-------- Extracted information --------
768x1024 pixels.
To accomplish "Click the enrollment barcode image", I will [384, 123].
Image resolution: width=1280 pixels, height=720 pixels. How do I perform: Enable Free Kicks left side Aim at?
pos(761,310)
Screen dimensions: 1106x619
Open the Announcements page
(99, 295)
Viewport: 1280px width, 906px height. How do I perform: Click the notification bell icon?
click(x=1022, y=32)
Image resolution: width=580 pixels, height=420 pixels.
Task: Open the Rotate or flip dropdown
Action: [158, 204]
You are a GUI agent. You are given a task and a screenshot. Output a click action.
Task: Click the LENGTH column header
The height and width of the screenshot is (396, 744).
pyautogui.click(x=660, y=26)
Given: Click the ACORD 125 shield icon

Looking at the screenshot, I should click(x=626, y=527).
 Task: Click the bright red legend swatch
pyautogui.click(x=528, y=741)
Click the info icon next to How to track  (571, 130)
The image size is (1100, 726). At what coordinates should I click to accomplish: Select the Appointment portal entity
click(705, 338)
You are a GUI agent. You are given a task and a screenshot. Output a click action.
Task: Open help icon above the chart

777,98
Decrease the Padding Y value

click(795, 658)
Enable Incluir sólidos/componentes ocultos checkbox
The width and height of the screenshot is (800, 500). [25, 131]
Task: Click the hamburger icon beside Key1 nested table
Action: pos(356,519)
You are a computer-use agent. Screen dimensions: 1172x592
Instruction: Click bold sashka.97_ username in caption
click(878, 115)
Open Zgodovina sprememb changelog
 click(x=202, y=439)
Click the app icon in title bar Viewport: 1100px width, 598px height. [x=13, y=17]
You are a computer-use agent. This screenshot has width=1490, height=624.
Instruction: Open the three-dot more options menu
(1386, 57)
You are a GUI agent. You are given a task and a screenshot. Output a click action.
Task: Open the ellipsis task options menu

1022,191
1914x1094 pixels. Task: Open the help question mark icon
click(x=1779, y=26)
--------
== Description of the task ==
Transcribe the entire listing above exactly as written.

== Solution to this problem ==
768x1024 pixels.
To accomplish "Click the enrollment barcode image", I will [384, 123].
Image resolution: width=1280 pixels, height=720 pixels. How do I perform: Enable Free Kicks left side Aim at?
pos(761,310)
Screen dimensions: 1106x619
Open the Announcements page
(99, 295)
Viewport: 1280px width, 906px height. How do I perform: Click the notification bell icon?
click(x=1022, y=32)
Image resolution: width=580 pixels, height=420 pixels.
Task: Open the Rotate or flip dropdown
Action: [158, 204]
You are a GUI agent. You are given a task and a screenshot. Output a click action.
Task: Click the LENGTH column header
The height and width of the screenshot is (396, 744).
pyautogui.click(x=660, y=26)
Given: Click the ACORD 125 shield icon

Looking at the screenshot, I should click(x=626, y=527).
 Task: Click the bright red legend swatch
pyautogui.click(x=528, y=741)
Click the info icon next to How to track  (571, 130)
The image size is (1100, 726). At what coordinates should I click to accomplish: Select the Appointment portal entity
click(705, 338)
You are a GUI agent. You are given a task and a screenshot. Output a click action.
Task: Open help icon above the chart

777,98
Decrease the Padding Y value

click(795, 658)
Enable Incluir sólidos/componentes ocultos checkbox
The width and height of the screenshot is (800, 500). [25, 131]
Task: Click the hamburger icon beside Key1 nested table
Action: pos(356,519)
You are a computer-use agent. Screen dimensions: 1172x592
Instruction: Click bold sashka.97_ username in caption
click(878, 115)
Open Zgodovina sprememb changelog
 click(x=202, y=439)
Click the app icon in title bar Viewport: 1100px width, 598px height. [x=13, y=17]
You are a computer-use agent. This screenshot has width=1490, height=624.
Instruction: Open the three-dot more options menu
(1386, 57)
You are a GUI agent. You are given a task and a screenshot. Output a click action.
Task: Open the ellipsis task options menu

1022,191
1914x1094 pixels. Task: Open the help question mark icon
click(x=1779, y=26)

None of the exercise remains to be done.